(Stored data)
----------------------------------------
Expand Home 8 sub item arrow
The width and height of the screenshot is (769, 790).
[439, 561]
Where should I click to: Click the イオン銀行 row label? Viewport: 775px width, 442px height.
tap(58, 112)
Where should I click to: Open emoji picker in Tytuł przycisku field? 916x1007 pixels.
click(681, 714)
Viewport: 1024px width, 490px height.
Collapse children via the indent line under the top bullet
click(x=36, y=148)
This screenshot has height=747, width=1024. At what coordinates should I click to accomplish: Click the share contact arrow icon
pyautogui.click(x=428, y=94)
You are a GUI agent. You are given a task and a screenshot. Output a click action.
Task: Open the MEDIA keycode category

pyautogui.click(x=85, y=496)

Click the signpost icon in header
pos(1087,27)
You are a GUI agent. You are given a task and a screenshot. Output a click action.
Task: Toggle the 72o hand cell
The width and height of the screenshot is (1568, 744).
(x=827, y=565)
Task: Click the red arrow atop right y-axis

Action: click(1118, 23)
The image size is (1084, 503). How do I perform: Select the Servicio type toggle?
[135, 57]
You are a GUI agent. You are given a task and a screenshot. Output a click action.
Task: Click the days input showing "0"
----------------------------------------
Exercise objective -
Would you give the data above again, exactly as written?

Task output -
Expand Home 8 sub item arrow
The width and height of the screenshot is (769, 790).
[439, 561]
Where should I click to: Click the イオン銀行 row label? Viewport: 775px width, 442px height.
tap(58, 112)
Where should I click to: Open emoji picker in Tytuł przycisku field? 916x1007 pixels.
click(681, 714)
Viewport: 1024px width, 490px height.
Collapse children via the indent line under the top bullet
click(x=36, y=148)
This screenshot has height=747, width=1024. At what coordinates should I click to accomplish: Click the share contact arrow icon
pyautogui.click(x=428, y=94)
You are a GUI agent. You are given a task and a screenshot. Output a click action.
Task: Open the MEDIA keycode category

pyautogui.click(x=85, y=496)

Click the signpost icon in header
pos(1087,27)
You are a GUI agent. You are given a task and a screenshot. Output a click action.
Task: Toggle the 72o hand cell
The width and height of the screenshot is (1568, 744).
(x=827, y=565)
Task: Click the red arrow atop right y-axis

Action: click(1118, 23)
The image size is (1084, 503). How do I perform: Select the Servicio type toggle?
[135, 57]
You are a GUI agent. You are given a task and a screenshot. Output a click action.
Task: Click the days input showing "0"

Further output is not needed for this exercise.